Invokana Update 2017: FDA Steps Up Warnings About Invokana
In June 2016, the FDA strengthened its prior warnings about the diabetes medication Invokana, advising in a safety announcement that patients who had taken Invokana should seek medical attention immediately at the first sign of an acute kidney injury, or AKI.
The new advisory came after the agency had already issued multiple warnings the previous year that Invokana was causing ketoacidosis and urinary tract problems, some of which required hospitalization.
In acute kidney injury, the kidneys suddenly cease working, creating unsafe levels of wastes to build up in the body. Signs and symptoms include decreased urine or swelling in the legs or feet.
The agency urged patients taking Invokana and other similar diabetes medications to be vigilant and consult a medical professional at the first sign of trouble. “Patients should not stop taking their medicine without first talking to their health care professionals. Doing so can lead to uncontrolled blood sugar levels that can be harmful,” the FDA cautioned.
The blockbuster anti-diabetes medication Invokana, created by Johnson & Johnson’s Janssen Pharmaceuticals, was first approved by the FDA in 2013. Since then it has been linked to multiple cases of kidney failure and diabetic ketoacidosis. At the height of its popularity, the drug was pulling in over $1 billion a year for the company.
Invokana belongs to a class of drugs called sodium-glucose cotransporter-2 (SGLT2) inhibitors, which also includes Invokamet, Farxiga, and Xigduo XR. Each of these medications is specifically cited in the FDA’s most recent warning.
The June 2016 advisory followed three prior warnings released over the course of the previous year. The first, in May 2015, appeared after the agency received 20 serious adverse event reports of severe diabetic ketoacidosis, which required hospitalization occurring in patients who had taken Invokana or similar medications. In October, the agency required that Invokana’s manufacturer add information about the potential for bone fracture due to decreasing bone density in elderly patients.

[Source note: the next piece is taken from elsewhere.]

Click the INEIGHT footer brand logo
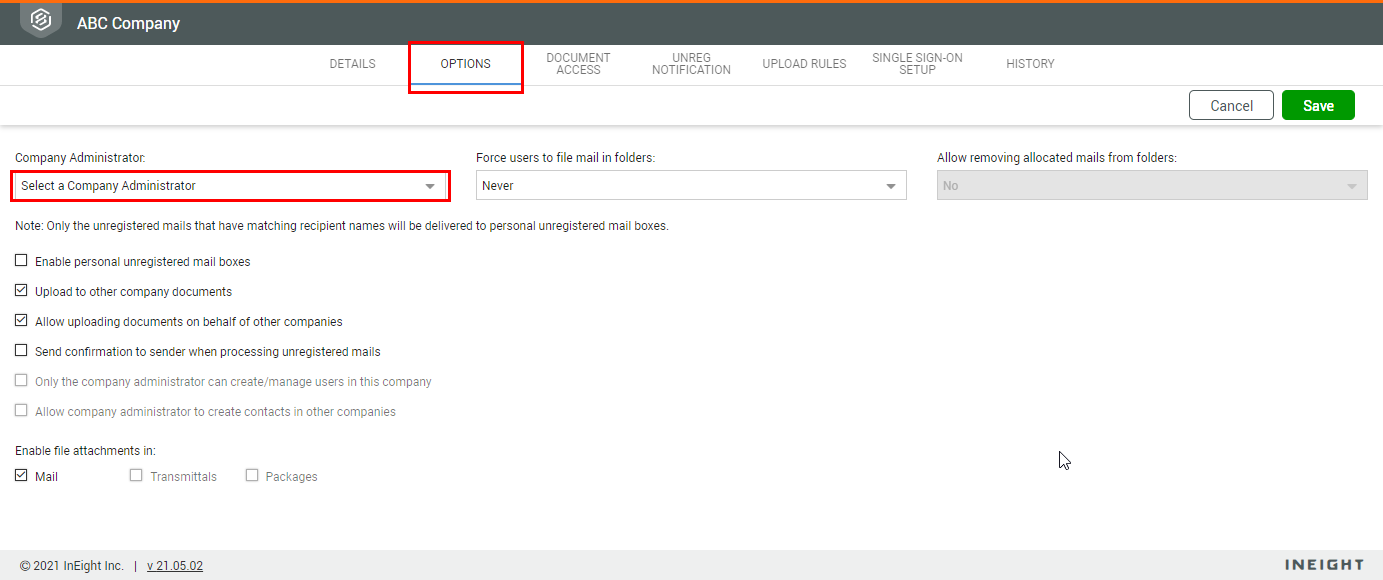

In December of last year, the FDA increased the urgency of the original ketoacidosis warning, noting that the agency had received an additional 53 ketoacidosis reports for a total of 73 serious ketoacidosis occurrences requiring hospitalization.
In addition to the increased number of ketoacidosis reports, the FDA stated that they have received notification of 19 severe urinary tract infection events of urosepsis or pyelonephritis which required hospitalization. Some of these patients experienced kidney failure and required dialysis.
As of February 2017, there were over 150 product liability actions against Johnson & Johnson stemming from damage to kidneys caused by Invokana.